Text for analysis:
066FH – Routine to fill the rest of the 15 character buffer pointed to by Register Pair HL with 00H’s; jumped here if the next character is a CARRIAGE RETURN.

0678H – Parse a quoted string into a 15 character buffer pointed to by Register Pair HL.

0694H – Multi Command Subroutine; parse the next characters of a variable. Used in the LET command and the INPUT command for the characters after the “;“. If the variable does not exist, the C FLAG is set; a close array returns with the Z FLAG set; and a $ returns with register L holding either 70H (for A$) or 80H (for B$) and the Z FLAG set.

06A3H – Continuation of the above routine; jumped here if the variable found on the BASIC line being processed ended in a “$”. On exit, Register L will be either 70H if the variable is A$ or 80H if the variable is B$. DE will point to the next character on the BASIC line being processed.

06B3H – This routine is JUMPed to from the RESERVED WORD LOOKUP list, if the main commands are not found. The reserved words after this are functions, math symbols, and the like.

06B8H – Entry point for the LET Command. This is also a pass through from the exhausted RESERVE WORD LOOKUP list jump; meaning that if the ROM cannot find a command where it expected one, it is willing to assume that the line is actually a variable assignment.

06C6H – Continuation of the INPUT Command; jumped to by 06D7H and 06EBH.

06CDH – Entry point for the RESTORE Command.

06D4H – Continuation of the INPUT Command; this will parse the line. On entry, DE must point to the current character in t he BASIC line being parsed.

06F9H – Entry point for the READ Command.

073BH – Continuation of the INPUT Command; JUMPed here if a “,” wasn’t found at 06E5H.

0741H – Continuation of the INPUT Command; JUMPed here if a “,” wasn’t found at 06F3H.

0745H – Continuation of the READ Command; jumped here from 0710H when no DATA statements were found.

Complete the following:
(a) Write down the stretch of the ROM routine listing from "06F9H – Entry" through "found at 06F3H.".
(b) Output the entries from the line containing "At what (x,y)" through the end of the entries as a Markdown table with the columns "Row" for the row number and "Line" for the line, skipping blank lines and leaving out the pictures.
The ROM routine listing and the entries were taken from separate sources.

Material provided:
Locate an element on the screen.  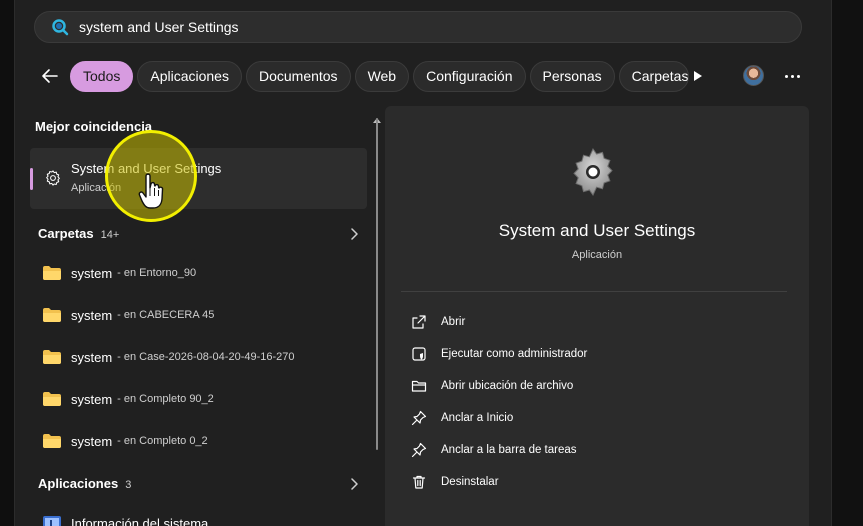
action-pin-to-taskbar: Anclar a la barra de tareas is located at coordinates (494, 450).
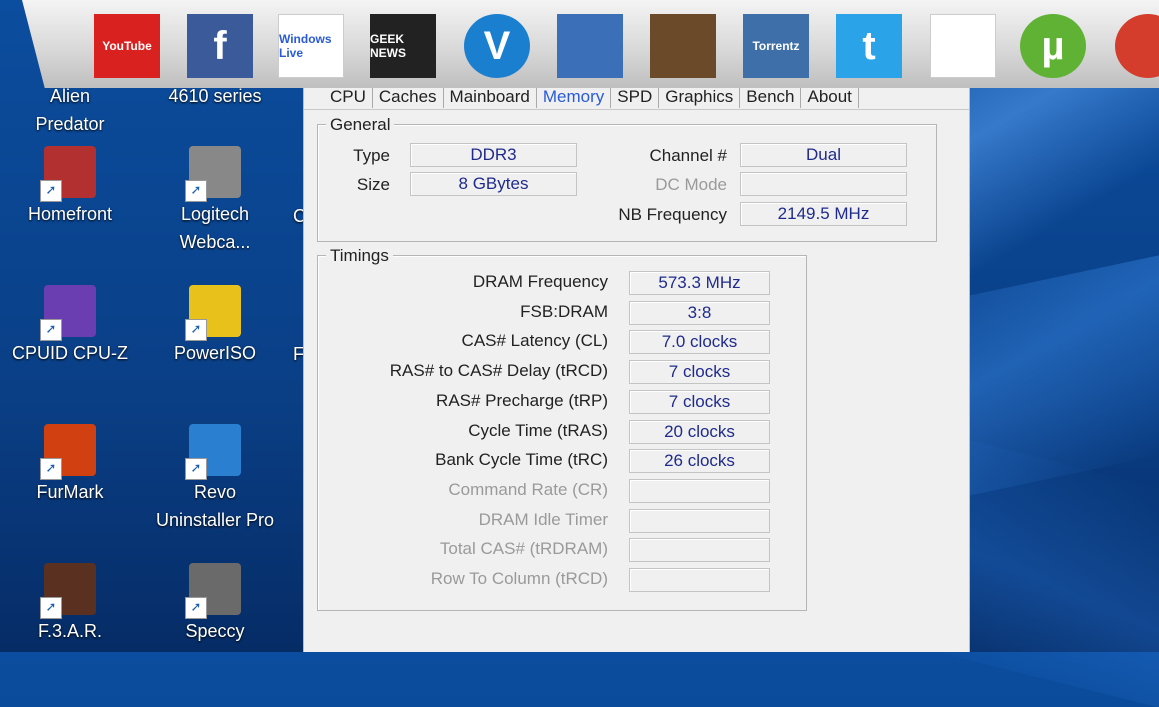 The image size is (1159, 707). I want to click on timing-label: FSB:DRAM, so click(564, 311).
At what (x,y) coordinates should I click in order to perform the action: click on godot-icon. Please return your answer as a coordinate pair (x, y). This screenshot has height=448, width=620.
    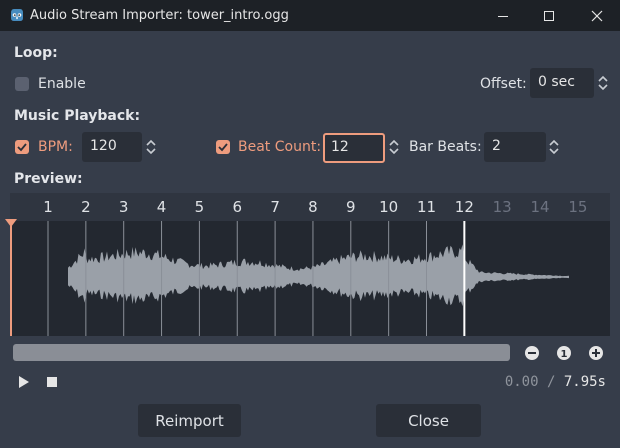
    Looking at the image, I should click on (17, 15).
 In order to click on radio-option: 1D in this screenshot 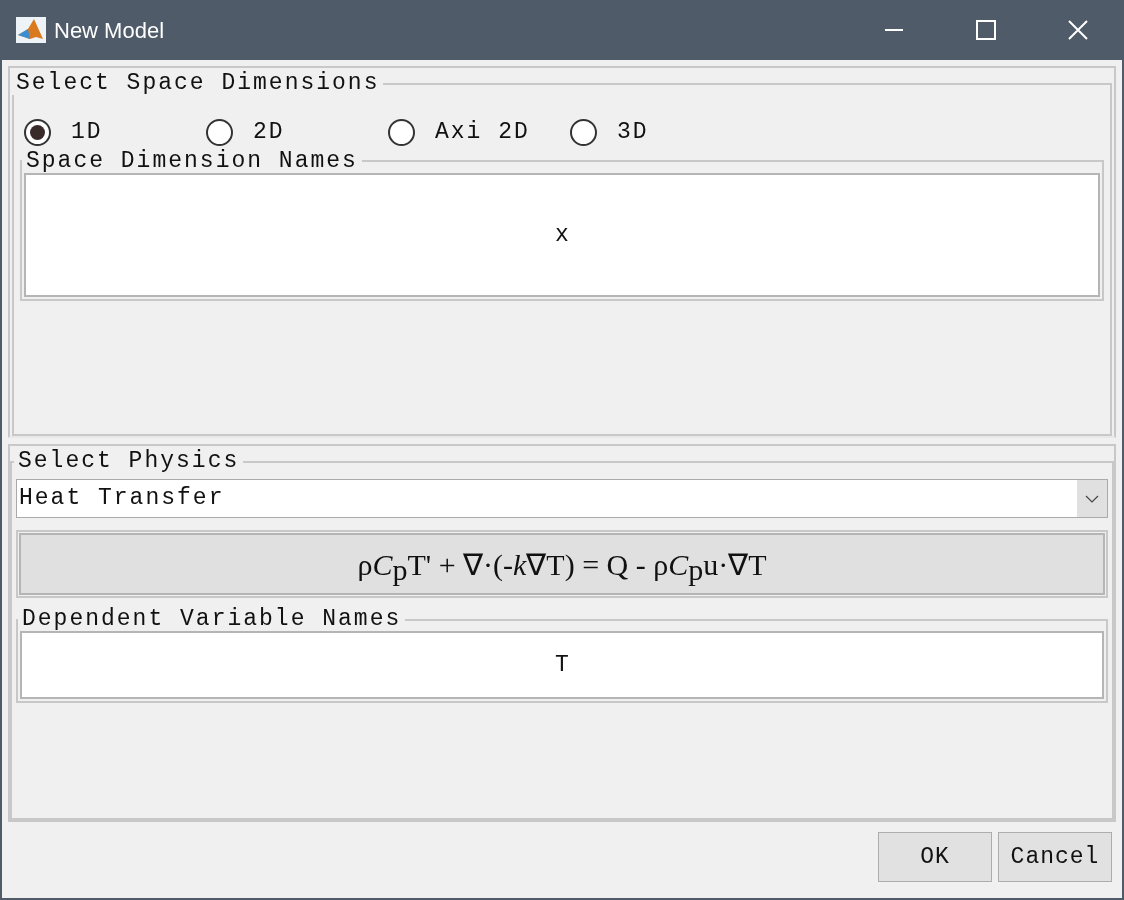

Expected responses:
(a)
06F9H – Entry point for the READ Command.

073BH – Continuation of the INPUT Command; JUMPed here if a “,” wasn’t found at 06E5H.

0741H – Continuation of the INPUT Command; JUMPed here if a “,” wasn’t found at 06F3H.

(b)
| Row | Line |
|---|---|
| 1 | At what (x,y) coordinates should I click in order to perform the action: click on godot-icon. Please return your answer as a coordinate pair (x, y). This screenshot has height=448, width=620. |
| 2 |     Looking at the image, I should click on (17, 15). |
| 3 |  In order to click on radio-option: 1D in this screenshot  |